Think about the consequences.
If Congress can demand permanent bans, blacklist small businesses, revoke permits or drivers’ licenses for political speech, what happens when the political winds shift? Today’s enemies become tomorrow’s victims. Someone in a future administration could treat that list like a hit list. That’s not accountability — that’s a file for political retribution and a recipe for chilling millions into silence. The founding framers knew this; they saw how easily laws meant for order became tools for vendetta. Higgins is flirting with that danger in the name of righteous fury. Fury is not a legal doctrine. Fury does not become constitutional text. Fury becomes lawless.
And before anyone claims this is “only” about the fringe celebrating an assassination: where do you draw the line?
Who decides what counts as “belittling” or “celebrating”? What’s a lifetime ban versus a temporary suspension? What about parody, stupidity, or poorly worded hyperbole? Rights don’t get parceled out across spreadsheets of moral outrage — they’re universal by design, because humans are fallible and the next outrage will land on your head. If we replace the messy marketplace of ideas with permanent blacklists, we don’t eradicate hatred — we institutionalize revenge. We build a system where punishment is the first answer and persuasion is a forgotten art.
Make no mistake: condemning violent acts and urging platforms to remove explicit threats or calls to imminent violence is entirely legitimate. Criminal threats should be referred to law enforcement. Platforms should enforce their rules consistently. But there’s a difference between removing direct threats and erasing people for disagreeable or even vile commentary. The former protects safety; the latter empowers censorship. Public officials who conflate the two are either dangerously uninformed or cynically playing to the crowd. Neither is acceptable.
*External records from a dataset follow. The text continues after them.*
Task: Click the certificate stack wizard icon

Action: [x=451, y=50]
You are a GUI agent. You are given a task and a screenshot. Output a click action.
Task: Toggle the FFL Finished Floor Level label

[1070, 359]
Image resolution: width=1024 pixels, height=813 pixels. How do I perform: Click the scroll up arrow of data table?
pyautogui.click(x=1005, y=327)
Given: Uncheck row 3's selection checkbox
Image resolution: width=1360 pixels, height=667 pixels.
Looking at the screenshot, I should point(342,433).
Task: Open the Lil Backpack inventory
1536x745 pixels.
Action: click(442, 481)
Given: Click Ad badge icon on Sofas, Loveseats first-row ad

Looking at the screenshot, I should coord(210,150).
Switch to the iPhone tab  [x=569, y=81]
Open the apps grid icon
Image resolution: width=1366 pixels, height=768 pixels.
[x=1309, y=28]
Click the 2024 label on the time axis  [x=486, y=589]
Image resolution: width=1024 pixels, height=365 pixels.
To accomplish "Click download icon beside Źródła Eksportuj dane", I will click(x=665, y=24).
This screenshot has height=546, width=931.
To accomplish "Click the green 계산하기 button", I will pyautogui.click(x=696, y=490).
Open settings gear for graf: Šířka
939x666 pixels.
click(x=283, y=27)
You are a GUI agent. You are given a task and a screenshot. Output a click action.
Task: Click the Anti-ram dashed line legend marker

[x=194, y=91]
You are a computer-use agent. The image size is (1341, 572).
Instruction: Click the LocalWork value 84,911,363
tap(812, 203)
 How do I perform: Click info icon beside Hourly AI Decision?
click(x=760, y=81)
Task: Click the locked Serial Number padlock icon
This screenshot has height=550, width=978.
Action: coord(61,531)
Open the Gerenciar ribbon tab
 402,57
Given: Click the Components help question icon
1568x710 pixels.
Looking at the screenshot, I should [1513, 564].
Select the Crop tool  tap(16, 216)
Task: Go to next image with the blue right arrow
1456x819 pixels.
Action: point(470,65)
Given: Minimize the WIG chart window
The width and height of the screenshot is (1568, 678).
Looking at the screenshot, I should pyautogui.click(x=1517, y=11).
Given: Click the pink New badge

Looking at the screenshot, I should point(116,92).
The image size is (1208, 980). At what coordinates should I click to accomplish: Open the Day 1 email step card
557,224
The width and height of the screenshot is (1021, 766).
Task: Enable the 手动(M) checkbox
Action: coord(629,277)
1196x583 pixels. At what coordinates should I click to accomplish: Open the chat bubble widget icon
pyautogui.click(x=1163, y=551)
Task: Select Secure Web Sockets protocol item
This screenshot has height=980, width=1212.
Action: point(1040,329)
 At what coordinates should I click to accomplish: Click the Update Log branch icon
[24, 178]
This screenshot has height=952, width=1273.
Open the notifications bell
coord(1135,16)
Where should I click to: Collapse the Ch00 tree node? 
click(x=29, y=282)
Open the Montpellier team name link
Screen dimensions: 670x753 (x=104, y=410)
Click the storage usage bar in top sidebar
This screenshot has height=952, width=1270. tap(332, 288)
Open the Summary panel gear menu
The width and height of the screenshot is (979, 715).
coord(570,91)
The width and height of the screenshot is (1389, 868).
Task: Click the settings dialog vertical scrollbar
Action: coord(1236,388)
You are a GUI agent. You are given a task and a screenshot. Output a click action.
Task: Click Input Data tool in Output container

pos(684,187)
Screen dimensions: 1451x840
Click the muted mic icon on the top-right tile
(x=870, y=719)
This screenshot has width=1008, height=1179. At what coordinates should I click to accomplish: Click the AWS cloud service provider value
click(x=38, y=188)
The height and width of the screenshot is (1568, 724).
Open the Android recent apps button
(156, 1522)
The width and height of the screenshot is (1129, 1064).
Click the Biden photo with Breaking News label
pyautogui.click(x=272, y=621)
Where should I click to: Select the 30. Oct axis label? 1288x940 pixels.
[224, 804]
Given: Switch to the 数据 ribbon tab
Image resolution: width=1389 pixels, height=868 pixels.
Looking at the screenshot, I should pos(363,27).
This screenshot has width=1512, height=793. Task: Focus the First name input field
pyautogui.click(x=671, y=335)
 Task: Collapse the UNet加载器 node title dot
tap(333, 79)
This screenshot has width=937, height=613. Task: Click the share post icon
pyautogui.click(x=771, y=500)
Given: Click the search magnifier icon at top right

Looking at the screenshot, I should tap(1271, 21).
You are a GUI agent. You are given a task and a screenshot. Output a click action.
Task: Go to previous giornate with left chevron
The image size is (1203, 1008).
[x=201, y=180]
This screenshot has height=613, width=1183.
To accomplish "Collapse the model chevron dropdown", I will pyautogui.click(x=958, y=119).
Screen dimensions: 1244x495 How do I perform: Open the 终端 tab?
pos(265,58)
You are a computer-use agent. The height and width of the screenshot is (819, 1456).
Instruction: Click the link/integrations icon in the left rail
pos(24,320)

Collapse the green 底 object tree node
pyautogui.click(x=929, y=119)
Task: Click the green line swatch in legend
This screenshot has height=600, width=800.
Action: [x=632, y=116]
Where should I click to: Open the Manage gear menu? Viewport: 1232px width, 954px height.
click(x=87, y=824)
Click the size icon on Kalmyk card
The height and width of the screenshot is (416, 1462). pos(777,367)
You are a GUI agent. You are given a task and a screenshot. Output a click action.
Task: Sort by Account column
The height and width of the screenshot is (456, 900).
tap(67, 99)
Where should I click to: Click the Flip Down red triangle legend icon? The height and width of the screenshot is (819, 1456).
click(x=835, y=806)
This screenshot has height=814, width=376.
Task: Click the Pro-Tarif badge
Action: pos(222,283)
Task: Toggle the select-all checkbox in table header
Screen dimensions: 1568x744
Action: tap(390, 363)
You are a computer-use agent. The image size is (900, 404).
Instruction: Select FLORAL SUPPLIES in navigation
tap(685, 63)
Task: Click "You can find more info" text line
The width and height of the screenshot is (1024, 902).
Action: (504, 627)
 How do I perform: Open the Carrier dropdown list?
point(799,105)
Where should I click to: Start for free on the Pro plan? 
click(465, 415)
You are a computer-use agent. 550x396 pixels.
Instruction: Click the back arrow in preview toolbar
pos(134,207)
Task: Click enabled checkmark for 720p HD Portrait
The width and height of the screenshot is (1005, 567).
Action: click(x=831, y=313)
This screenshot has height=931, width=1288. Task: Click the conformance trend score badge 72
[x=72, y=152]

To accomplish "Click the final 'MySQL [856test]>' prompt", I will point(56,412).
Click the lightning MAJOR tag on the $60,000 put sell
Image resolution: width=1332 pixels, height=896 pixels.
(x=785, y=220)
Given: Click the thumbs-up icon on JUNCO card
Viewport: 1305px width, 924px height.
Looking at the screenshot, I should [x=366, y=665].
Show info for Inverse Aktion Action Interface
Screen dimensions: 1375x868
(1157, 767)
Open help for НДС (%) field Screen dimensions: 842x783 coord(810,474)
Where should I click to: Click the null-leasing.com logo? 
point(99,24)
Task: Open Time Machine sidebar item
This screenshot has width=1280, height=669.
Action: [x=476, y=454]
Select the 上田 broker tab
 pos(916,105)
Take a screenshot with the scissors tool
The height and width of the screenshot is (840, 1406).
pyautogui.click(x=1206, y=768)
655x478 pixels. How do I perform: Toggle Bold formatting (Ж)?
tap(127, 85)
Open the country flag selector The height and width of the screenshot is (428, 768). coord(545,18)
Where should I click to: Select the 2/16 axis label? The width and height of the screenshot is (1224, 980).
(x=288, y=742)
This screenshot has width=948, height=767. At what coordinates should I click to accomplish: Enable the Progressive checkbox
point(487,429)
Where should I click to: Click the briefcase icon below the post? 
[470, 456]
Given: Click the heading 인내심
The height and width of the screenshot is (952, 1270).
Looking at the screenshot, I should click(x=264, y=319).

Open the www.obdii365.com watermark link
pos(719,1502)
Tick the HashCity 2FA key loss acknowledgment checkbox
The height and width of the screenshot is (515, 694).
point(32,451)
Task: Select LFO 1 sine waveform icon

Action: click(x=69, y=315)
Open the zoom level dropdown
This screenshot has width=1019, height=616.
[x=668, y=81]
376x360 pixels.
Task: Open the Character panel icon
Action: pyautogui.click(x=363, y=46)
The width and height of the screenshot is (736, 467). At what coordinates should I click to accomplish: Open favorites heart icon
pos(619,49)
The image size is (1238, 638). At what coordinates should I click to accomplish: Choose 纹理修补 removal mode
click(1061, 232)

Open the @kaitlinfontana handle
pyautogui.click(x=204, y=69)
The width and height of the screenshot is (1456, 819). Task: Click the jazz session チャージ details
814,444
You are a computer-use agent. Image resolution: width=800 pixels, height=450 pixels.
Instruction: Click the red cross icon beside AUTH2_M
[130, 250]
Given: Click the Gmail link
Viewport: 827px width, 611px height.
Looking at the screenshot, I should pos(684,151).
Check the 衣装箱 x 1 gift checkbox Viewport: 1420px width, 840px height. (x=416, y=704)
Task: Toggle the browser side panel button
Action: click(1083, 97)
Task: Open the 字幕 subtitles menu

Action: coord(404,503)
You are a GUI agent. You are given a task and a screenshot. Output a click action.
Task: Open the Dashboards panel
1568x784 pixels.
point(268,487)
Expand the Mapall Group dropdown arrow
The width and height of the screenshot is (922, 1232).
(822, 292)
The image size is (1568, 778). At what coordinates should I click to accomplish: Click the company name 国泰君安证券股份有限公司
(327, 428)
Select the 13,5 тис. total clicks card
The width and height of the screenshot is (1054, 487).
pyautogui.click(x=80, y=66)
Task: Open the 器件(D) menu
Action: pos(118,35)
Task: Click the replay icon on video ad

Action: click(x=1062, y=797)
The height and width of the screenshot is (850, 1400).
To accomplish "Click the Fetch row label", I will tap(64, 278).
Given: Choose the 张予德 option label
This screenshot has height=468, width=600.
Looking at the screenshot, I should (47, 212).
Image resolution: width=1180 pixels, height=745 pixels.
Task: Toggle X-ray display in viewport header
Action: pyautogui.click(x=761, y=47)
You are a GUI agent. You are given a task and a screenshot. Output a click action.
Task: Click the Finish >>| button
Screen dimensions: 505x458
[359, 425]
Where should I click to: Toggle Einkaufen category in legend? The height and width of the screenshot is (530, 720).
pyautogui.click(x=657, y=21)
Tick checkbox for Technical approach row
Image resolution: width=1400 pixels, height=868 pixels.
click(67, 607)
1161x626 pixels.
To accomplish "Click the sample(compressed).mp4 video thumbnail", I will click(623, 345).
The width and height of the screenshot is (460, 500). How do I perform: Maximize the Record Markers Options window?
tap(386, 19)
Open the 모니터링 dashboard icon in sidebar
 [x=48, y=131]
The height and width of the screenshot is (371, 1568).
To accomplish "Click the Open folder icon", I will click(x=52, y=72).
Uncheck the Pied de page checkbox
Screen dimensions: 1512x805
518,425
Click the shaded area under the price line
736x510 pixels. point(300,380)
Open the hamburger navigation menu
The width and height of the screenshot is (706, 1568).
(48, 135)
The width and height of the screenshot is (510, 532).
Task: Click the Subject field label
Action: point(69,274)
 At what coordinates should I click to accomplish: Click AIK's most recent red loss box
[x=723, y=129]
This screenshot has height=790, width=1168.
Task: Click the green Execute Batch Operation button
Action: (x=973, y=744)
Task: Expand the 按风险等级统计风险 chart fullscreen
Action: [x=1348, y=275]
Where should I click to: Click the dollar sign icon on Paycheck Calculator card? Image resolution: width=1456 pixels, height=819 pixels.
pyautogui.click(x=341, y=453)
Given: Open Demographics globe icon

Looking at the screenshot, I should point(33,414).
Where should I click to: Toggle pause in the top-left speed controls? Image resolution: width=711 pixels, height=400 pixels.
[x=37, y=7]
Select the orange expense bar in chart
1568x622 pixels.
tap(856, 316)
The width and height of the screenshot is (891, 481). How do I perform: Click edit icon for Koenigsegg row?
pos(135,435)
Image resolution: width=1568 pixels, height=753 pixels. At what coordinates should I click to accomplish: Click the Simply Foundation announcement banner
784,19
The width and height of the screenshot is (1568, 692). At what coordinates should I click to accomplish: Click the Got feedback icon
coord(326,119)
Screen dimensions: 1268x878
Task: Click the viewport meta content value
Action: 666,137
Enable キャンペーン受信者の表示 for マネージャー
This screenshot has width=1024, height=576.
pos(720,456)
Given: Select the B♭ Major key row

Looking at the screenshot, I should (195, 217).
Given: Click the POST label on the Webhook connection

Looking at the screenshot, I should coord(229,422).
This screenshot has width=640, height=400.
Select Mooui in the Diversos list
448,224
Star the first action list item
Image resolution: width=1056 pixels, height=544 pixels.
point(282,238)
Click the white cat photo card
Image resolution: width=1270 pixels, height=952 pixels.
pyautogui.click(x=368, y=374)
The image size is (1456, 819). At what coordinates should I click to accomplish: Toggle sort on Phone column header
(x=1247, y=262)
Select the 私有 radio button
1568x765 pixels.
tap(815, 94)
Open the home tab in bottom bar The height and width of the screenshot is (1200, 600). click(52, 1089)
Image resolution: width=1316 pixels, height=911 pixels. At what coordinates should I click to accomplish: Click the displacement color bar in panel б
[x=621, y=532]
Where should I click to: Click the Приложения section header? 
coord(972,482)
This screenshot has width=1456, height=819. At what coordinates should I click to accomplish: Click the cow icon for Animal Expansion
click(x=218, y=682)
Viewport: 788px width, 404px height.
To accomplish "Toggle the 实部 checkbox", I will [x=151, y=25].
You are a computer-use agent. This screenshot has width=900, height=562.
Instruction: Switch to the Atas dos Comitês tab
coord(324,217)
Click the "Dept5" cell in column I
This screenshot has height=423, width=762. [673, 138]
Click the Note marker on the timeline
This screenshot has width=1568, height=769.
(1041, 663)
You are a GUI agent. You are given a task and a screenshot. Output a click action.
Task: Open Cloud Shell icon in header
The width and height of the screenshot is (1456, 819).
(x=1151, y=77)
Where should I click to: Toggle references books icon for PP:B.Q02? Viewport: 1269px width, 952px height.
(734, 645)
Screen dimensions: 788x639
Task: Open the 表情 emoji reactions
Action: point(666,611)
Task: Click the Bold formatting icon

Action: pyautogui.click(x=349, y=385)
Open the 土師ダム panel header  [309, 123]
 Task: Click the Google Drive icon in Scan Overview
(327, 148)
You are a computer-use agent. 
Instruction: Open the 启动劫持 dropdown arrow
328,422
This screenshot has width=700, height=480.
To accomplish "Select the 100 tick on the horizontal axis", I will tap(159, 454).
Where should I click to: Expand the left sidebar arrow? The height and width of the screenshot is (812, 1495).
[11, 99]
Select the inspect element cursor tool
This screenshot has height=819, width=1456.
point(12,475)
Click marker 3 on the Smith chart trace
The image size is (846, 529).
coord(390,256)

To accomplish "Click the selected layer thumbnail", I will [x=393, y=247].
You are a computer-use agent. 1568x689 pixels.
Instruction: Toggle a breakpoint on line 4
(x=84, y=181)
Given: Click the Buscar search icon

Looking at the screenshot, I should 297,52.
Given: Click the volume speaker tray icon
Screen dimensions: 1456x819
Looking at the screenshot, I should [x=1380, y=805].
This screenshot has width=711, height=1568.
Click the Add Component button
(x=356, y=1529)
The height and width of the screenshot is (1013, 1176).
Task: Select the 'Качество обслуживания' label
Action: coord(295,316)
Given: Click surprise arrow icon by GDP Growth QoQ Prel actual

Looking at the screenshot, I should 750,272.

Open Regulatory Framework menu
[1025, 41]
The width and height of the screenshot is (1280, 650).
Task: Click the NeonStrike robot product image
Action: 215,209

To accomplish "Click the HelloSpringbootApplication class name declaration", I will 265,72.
If Clay Higgins — or any elected official — wants to honor the memory of someone who died, the honorable path is to strengthen protections against real threats, fund mental-health and violence-prevention programs, and encourage civic discourse that reduces dehumanization. The dishonorable path is to mobilize government power to punish speech because it offends. One is constructive and forward-looking; the other is revenge dressed up as policy.
Here’s the real test: if you truly believe in free speech, you must defend it even when speech repels you. Not because vile speech deserves praise, but because protecting awful speech protects the idea that speech will remain free for everyone — including you. If you refuse to do that, you’re not preserving liberty. You’re trading liberty for the sweet, immediate satisfaction of silencing someone you loathe. And that trade has a cost we all will pay.
So spare us the sanctimony.
Call out the celebrants of violence, yes. Use law enforcement where threats are real, yes. But don’t pretend that using the levers of government to erase your political enemies is anything but authoritarianism. If you’re the type who screams about censorship when Twitter suspends a conservative, you don’t get to moonlight as a censor when it’s politically convenient. Principles aren’t seasonal. They aren’t hashtags. They’re the guardrails that stop anger from becoming oppression.
Bottom Line
If Rep. Higgins wants to be taken seriously as a defender of civilized discourse, he’ll stop chanting for permanent bans and start fighting for consistent rule of law — even when the speech in question makes him sick.
Until then, his rhetoric will read less like justice and more like the first drafts of tyranny. And that should anger everyone who values freedom, regardless of political stripe.